Paul Abrams: That’s huge, right? So, you can really change the way decisions are made in hospitals and clinics so that clinicians themselves are making better and more informed decision. They don’t have to worry about antibiotic resistant strains at all, right?
Vaibhav Singh: Not at all. And I think the benefits are multifaceted. You have straight benefits for the hospital because antibiotic costs come down, readmission rates, infection rates and length of sheer optimization revenue for the hospital goes up, because now you don’t have patients who are sitting using a bed merely recovering from a wrong drug given to them two days back. Now they get the right drug at the right time and then you can actually send them home quickly and you can get the next patient in and increase your revenues.
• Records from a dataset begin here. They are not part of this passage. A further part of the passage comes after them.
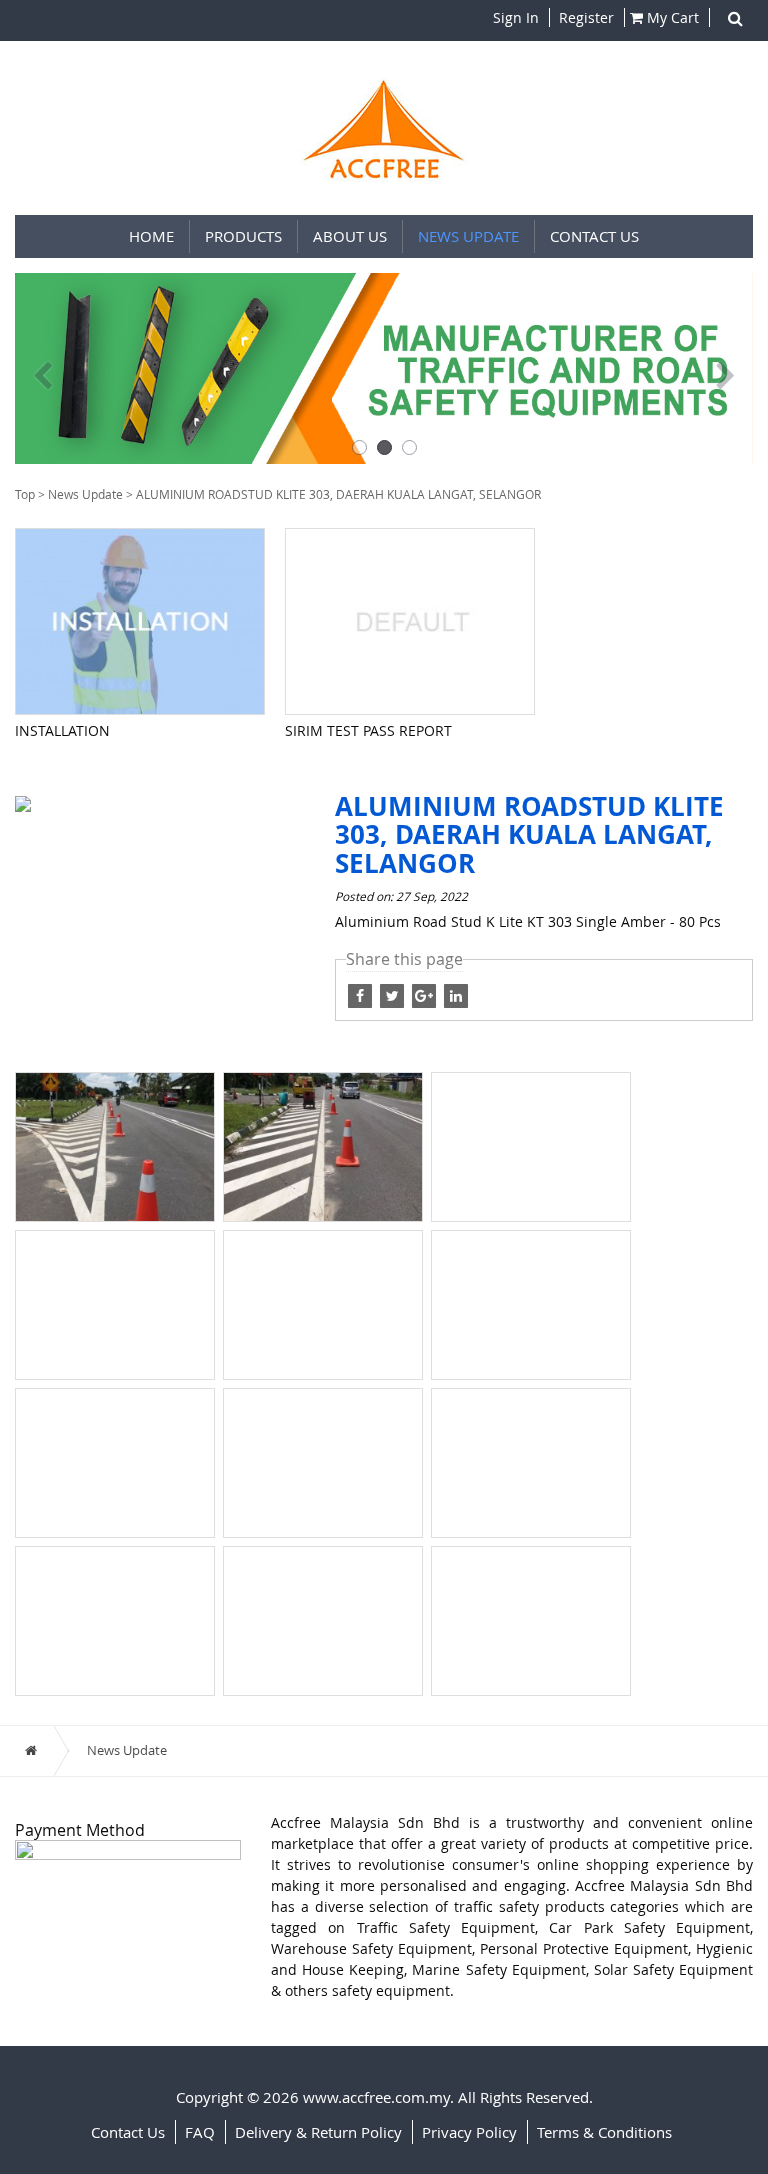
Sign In (516, 17)
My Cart (671, 17)
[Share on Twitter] (362, 994)
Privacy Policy (469, 2132)
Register (584, 17)
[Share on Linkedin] (456, 994)
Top (25, 494)
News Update (468, 236)
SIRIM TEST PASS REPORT (368, 730)
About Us (350, 236)
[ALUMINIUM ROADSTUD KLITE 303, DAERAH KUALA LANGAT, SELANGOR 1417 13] (23, 802)
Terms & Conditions (604, 2132)
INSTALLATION (62, 730)
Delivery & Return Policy (318, 2132)
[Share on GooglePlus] (426, 994)
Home (151, 236)
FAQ (200, 2132)
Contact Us (594, 236)
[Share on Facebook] (394, 994)
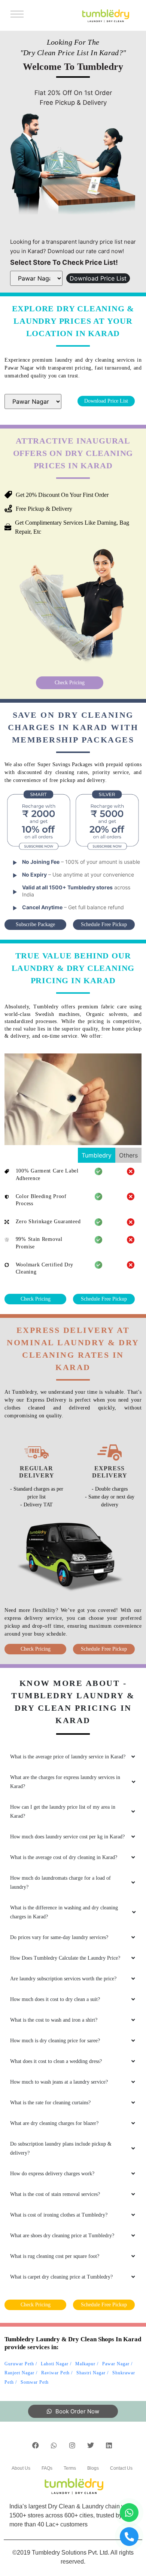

Also, it’s fantastic for patient outcomes, patient satisfaction, fighting EHR resistance and it’s great for payers because now they’re not paying for an unnecessary stay. We’re very excited with the large opportunity, especially considering that infections are massively pervasive — they’re here to stay. I think for the next several years, the utilitarian value of something like this only increases because the quality and integrity of the data improves. So, as we get more and more data, the bugs are getting smarter. So, it’s incumbent upon us to fight them more intelligently. We have to show them that we are the smartest species on the planet. They can mutate to beat us, but we have to keep coming up with novel ways or new guerrilla warfare to fight.
So, I think this is our start point. Infections are just the start.
Paul Abrams: Where do you see the pivot for something like this?
Vaibhav Singh: I think there’s a huge opportunity just in in what we’ve built at present, but I think as we move ahead, different kinds of virus infections and different kinds of bacterial complications are on our radar. We also want to get into the business of predicting with a high degree of accuracy, propensity for a patient to acquire an infection inside of a hospital.
As we all know, the biggest adverse event of health care is health care. So, therefore, it’s extremely important that we could put to good use the power of the information that rests within the data. Now with great democratization of information and machine-learning capability, technology and computing power, the next battle needs to be fought with data, not with new medicine.
Paul Abrams: This is a small example, but it’s like not using as much Purell and just washing your hands with soap and water. It’s just as powerful and the difference with Purell is that the alcohol smells and it’s killing the cell walls, but again, it’s also making bacteria stronger. This is another way where you’re using the data that you have at-hand in the algorithms to make more informed decisions, which is really what we need in health care. That’s where — if you look at the technology with robotics, AI and big data, and IoT and how it can affect healthcare — it’s huge.
Vaibhav Singh: I think that’s that was the inspiration behind us on commencing on this journey and we are very happy with the response that we’ve received globally. We’ve been in the Singaporean market, the Middle East market, we’ve been in Asia, in India where we built the product and now in the US.
The problem is pervasive globally, it’s of equal magnitude, if not worse, in every part of the world. Some markets will have to subsidize some other markets but I think still the opportunity is immense and that’s what excites us.